4. Imagem e reconstrução de imagem 3D

  1. Pegue uma placa de poço de imagem 96 e passiva-a com BSA por ~ 10 min antes de transferir a amostra para a placa do poço de imagem (consulte a etapa 3.2.2).
  2. Transfira a solução GUV para a placa de poço passivado.
  3. Configure a placa do poço no palco de um microscópio confocal invertido em uma objetiva de água de 40x.
  4. Concentre-se em qualquer região de interesse (ROI) e obtenha uma sequência de imagens z-stack do ROI escolhido com intervalos fixos de z-step. O protocolo resulta em GUVs de tamanho de 5-30 μm, de modo que o intervalo pode ser fixado em 0,5-1 μm, conforme necessário.
  5. Salve cada sequência de imagens z-stack em .tiff formato.
  6. Abra uma sequência de imagens de interesse em um software de processamento de imagens (ImageJ/Fiji). Identifique a imagem com a intensidade mais alta. Segure ctrl+shift+c para abrir a janela Brilho e Contraste e clique em Automático.
  7. No menu ImageJ/Fiji, vá para Analisar > Definir escala e insira a distância física conhecida e sua unidade para cada pixel da imagem.
  8. No menu ImageJ/Fiji, vá para Pilhas de > de imagem > projeto Z para reconstruir uma imagem 3D da pilha z. Defina o Tipo de projeção como Desvio padrão. As opções padrão podem ser usadas para o restante das configurações (Iniciar fatia e Parar fatia).
    NOTA: cuidado com os artefatos de projeção de desvio padrão decorrentes da sobreposição de pilhas z na reconstrução 3D. Para garantir que não haja artefatos, remova as pilhas z no hemisfério inferior da esfera para observar apenas a metade superior da projeção.

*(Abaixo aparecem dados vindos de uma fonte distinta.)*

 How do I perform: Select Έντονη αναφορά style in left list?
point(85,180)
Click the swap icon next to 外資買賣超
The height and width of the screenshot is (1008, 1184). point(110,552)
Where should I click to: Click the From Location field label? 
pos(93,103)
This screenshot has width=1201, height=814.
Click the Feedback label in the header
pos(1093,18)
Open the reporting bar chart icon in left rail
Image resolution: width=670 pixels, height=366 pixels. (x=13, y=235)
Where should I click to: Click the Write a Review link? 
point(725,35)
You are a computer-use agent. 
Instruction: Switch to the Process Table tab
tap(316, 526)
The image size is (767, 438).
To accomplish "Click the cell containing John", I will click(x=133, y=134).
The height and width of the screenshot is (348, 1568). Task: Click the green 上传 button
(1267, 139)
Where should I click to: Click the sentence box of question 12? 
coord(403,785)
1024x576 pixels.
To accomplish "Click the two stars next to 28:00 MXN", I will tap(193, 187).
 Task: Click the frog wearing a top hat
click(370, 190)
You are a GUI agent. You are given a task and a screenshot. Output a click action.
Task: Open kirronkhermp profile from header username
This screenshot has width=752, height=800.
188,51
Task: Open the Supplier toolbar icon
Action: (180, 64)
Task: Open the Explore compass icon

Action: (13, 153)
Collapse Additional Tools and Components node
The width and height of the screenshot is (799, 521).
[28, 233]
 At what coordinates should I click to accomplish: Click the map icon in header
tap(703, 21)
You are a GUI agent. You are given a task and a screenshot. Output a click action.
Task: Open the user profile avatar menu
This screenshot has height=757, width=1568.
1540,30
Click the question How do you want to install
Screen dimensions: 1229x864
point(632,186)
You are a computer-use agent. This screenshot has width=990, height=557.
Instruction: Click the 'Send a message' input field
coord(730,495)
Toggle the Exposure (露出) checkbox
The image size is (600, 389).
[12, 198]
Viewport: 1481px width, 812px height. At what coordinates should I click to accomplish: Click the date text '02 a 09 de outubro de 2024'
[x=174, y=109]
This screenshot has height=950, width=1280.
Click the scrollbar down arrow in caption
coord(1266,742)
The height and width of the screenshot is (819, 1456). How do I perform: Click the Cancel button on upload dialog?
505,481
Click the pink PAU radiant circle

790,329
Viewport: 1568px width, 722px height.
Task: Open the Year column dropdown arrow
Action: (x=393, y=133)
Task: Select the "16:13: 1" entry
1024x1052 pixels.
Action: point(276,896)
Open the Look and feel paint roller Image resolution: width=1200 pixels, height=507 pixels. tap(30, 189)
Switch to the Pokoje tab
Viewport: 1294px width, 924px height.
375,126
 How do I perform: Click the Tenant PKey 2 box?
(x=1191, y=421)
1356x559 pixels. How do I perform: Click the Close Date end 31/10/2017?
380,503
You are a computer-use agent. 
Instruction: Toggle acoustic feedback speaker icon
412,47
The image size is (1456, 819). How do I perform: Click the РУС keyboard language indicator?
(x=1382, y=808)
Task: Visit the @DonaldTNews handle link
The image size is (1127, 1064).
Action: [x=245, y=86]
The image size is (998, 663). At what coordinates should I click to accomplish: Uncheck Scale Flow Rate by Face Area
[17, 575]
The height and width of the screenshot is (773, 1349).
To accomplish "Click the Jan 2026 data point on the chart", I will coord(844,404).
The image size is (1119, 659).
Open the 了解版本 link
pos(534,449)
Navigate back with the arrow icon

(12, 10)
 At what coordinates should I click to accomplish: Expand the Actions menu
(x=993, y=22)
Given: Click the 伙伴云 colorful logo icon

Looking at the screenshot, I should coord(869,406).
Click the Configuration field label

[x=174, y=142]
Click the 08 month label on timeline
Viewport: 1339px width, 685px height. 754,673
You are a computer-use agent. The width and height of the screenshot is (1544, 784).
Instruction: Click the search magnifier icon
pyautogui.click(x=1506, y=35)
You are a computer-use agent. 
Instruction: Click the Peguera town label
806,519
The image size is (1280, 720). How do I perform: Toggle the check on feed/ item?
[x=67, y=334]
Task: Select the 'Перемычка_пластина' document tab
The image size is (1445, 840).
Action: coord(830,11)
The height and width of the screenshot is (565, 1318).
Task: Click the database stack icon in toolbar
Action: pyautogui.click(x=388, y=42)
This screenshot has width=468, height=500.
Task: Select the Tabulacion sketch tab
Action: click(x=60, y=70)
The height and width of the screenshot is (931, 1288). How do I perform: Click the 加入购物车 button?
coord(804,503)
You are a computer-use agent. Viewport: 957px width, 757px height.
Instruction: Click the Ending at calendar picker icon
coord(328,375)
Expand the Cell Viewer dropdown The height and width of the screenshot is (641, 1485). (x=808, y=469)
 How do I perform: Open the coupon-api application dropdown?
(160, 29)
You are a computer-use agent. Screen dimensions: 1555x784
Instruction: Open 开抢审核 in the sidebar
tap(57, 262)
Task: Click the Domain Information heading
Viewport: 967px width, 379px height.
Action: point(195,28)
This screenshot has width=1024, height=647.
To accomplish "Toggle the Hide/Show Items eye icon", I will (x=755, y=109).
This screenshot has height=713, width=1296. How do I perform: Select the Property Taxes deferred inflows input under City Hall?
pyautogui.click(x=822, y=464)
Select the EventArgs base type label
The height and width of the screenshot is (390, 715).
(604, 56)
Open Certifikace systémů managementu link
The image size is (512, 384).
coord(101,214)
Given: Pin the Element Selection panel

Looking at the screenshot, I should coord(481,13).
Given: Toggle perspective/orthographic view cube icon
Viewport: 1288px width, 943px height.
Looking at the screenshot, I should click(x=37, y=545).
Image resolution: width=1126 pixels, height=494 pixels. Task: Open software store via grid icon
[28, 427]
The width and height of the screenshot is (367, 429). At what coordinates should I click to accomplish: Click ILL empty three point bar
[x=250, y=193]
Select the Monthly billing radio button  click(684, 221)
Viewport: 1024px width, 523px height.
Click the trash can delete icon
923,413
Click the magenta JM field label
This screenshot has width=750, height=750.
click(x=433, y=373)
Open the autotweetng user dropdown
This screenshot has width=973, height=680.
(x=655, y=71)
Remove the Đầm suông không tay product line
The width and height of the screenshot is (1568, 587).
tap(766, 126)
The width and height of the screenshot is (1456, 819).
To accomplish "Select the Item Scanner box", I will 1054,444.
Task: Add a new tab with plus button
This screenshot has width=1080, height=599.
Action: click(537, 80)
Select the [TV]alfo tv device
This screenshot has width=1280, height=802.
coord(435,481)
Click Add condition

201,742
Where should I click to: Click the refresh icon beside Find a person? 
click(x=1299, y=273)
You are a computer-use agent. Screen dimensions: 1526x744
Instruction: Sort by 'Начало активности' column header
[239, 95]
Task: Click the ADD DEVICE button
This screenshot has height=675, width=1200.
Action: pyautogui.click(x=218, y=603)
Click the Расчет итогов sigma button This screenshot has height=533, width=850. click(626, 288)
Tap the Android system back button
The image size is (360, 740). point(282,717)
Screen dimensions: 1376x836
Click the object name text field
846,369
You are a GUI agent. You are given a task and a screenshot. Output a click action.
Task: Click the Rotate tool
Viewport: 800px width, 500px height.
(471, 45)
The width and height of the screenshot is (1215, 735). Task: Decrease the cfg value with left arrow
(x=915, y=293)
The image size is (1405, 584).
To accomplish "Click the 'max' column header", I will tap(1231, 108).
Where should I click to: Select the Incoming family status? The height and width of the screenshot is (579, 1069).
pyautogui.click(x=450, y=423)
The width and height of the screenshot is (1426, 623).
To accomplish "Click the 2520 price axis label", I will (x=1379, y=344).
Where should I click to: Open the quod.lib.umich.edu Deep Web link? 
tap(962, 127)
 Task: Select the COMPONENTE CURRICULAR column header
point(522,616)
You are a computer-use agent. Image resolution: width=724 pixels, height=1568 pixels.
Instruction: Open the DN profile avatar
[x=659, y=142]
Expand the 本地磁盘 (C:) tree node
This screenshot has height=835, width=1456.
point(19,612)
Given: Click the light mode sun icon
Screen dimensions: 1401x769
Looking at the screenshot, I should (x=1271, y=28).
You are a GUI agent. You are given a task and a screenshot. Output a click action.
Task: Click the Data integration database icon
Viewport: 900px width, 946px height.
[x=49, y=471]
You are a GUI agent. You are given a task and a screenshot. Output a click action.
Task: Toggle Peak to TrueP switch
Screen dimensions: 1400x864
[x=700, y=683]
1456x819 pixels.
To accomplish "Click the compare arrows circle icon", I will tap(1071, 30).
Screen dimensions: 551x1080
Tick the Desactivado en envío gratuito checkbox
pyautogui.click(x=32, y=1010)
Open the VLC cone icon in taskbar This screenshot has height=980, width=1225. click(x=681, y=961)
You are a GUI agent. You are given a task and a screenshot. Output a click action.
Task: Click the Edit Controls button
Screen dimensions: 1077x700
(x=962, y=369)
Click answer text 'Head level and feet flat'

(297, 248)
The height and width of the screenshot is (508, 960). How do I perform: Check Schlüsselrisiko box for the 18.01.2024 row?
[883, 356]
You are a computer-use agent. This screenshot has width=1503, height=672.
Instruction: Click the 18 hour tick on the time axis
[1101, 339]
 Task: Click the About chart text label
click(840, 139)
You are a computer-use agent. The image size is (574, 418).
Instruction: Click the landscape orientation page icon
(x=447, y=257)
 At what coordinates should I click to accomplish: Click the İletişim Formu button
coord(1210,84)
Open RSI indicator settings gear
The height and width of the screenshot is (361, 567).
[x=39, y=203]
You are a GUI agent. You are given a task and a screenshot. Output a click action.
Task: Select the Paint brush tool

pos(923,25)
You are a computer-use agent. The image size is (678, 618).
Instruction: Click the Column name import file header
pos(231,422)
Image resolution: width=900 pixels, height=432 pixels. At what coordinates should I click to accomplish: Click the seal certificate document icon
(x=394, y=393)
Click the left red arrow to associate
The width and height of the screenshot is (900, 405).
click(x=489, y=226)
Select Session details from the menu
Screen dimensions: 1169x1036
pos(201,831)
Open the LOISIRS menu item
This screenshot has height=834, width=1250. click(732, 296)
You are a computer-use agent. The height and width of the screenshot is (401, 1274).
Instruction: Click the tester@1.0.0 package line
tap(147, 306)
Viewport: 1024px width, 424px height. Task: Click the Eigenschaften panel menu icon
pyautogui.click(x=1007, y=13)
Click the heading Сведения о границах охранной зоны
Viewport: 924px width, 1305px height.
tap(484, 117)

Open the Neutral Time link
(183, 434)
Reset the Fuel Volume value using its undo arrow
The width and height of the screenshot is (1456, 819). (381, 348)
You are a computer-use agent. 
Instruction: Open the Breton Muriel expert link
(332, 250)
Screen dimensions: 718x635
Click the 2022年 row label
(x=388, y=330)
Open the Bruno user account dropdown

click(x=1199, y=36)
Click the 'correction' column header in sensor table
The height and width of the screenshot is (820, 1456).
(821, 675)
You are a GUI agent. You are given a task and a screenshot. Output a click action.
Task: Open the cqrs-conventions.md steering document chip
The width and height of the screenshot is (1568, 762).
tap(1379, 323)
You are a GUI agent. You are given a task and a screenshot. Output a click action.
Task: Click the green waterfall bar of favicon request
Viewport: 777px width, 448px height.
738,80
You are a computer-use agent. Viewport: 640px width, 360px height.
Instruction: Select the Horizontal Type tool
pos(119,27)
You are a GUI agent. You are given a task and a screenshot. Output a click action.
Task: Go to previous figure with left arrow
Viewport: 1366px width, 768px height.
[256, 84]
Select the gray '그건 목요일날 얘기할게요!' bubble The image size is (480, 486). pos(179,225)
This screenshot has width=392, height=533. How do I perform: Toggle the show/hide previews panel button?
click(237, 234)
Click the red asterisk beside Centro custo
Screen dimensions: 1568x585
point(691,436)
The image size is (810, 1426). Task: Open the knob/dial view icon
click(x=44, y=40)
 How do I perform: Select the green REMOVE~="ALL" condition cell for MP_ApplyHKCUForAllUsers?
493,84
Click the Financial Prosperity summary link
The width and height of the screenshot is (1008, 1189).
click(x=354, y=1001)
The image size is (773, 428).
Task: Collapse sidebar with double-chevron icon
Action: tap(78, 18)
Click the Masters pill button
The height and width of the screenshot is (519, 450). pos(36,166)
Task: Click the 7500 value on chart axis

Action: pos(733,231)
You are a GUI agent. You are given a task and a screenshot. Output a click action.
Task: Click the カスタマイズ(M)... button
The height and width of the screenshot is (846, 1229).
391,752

5. Análise estatística da frequência GUV com base no tamanho

  1. Adquira imagens de pilha Z dos GUVs de interesse, conforme explicado nas etapas 4.4 e 4.5. Para criar imagens do maior número possível de GUVs em um amplo campo de visão, adquira pilhas confocais com zoom de 1x ou 2x.
  2. Abra as sequências Z-stack em um software de processamento de imagem (neste caso, ImageJ/Fiji), conforme explicado em 4.6.
  3. Selecione o canal de exibição onde o sinal de fluorescência da membrana foi adquirido clicando na barra rotulada como c abaixo da imagem. Ajuste o brilho e o contraste da imagem conforme explicado em 4.6.
  4. Navegue pelos diferentes planos adquiridos clicando na barra z abaixo da imagem aberta. Selecione o plano onde o diâmetro da vesícula a ser analisada é o maior.
  5. Abra o gerenciador de ROI no ImageJ/Fiji clicando em Analisar ferramentas > > Gerenciador de ROI.
  6. Nas ferramentas disponíveis no painel principal do ImageJ/Fiji, clique na seleção oval.
  7. Desenhe um círculo que se ajuste ao GUV seguindo a intensidade de fluorescência da membrana GUV. Para desenhar uma seleção de círculo, pressione a tecla shift e arraste o mouse para expandir o círculo até o tamanho da vesícula. A seleção do círculo pode ser movida clicando simultaneamente com o botão esquerdo do mouse no centro da vesícula e arrastando o mouse para o local desejado.
  8. Armazene a seleção de círculo desenhada no ROI Manager clicando em Add [t], localizado no painel de opções do ROI Manager.
  9. Para obter o tamanho da vesícula em mícrons, clique em Medir localizado no painel do ROI Manager. Uma nova janela aparecerá. Considere o valor exibido na coluna Principal ou Secundária (ambas as colunas devem ter o mesmo valor, pois se referem aos eixos da elipse) como a medida do diâmetro da vesícula.
  10. Use o software de plotagem (Excel, Origin, Prism) para criar um gráfico de barras onde a fração de GUVs para diferentes faixas de tamanho é especificada.

Resultados

Como primeiro passo, GUVs com separação de fase por membrana foram produzidos seguindo uma abordagem de emulsão invertida modificada (Figura 1A). Isso resulta em um alto rendimento de GUVs, que exibem uma membrana desmisturada em domínios Ld e Lo , conforme representado pelo rótulo Atto 655-DOPE no domínio Ld e regiões escuras correspondentes a domínios Lo não marcados (Figura 1B). Este método produz GUVs separados por fase de tamanhos que variam de 5 a 30 μm (Figura 1C) em temperaturas elevadas (todas as etapas realizadas a 37 ° C e fotografadas em RT). Além disso, as velocidades de centrifugação foram ajustadas para garantir a incorporação dos lipídios componentes originais nos GUVs, bem como para evitar a superpopulação excessiva.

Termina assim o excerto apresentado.